The long and short of it is that a man by the name of Hugh Lamb noticed, while researching a book, that there were similarities between a story called The Red Haired Pickpocket and Conan Doyle's Holmes story The Problem of Thor Bridge. His "stunning" find then found its way into the pages of The Times.
Now the pickpocket story - by Frank Froest (a former detective) and George Dilnot - did come out seven years before Conan Doyle's story but what of it? It doesn't follow that Conan Doyle indulged in a "direct lift" as a representative of publisher Harper Collins liked to put it.
|Must try harder Mr Lamb|
This is by no means the only time that people have falsely accused Conan Doyle in this way. During the last 23 years of his life, as covered in my book No Better Place, Conan Doyle was accused of plagiarism twice. He was accused of stealing the plot of a story called The Splendid Angel written by one J.H. Symons for use in his Professor Challenger story The Land of Mist. He was also accused of lifting another of Symons' plots from a story called The End of the Marriage Vow for a short story called The Disintegration Machine. In both these cases the author Symons had nothing to do with the accusation. The charge came from third-parties who thought they'd uncovered a great injustice (see the pattern?).

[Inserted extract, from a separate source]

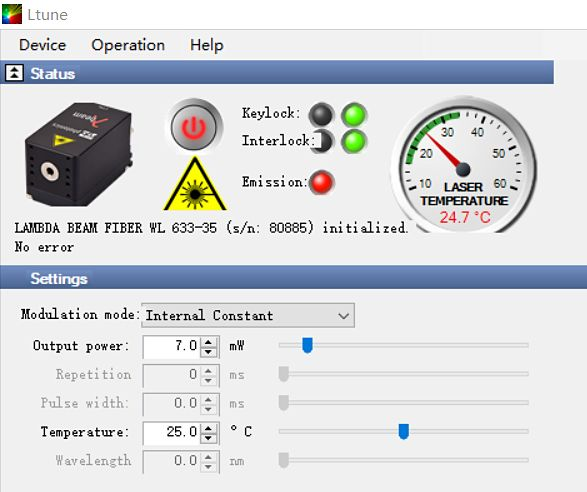Click the dark Keylock indicator light
The image size is (587, 492).
(321, 114)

Conan Doyle sued the publisher and printer of the article and demonstrated that both his stories were with his literary agent before Symons' stories emerged. The allegations were withdrawn.
Returning to Thor Bridge; while we're throwing accusations around let's have a go at Margery Allingham who employed a similar plot in her Albert Campion story Police at the Funeral. Why was she not sued by the Conan Doyle Estate or the estates of Froest and Dilnot?
Again - because all parties knew there was no theft.
Bottom line - poor journalism and a rather transparent attempt at stirring up publicity for a book at the same time as smearing a man no longer around to defend himself.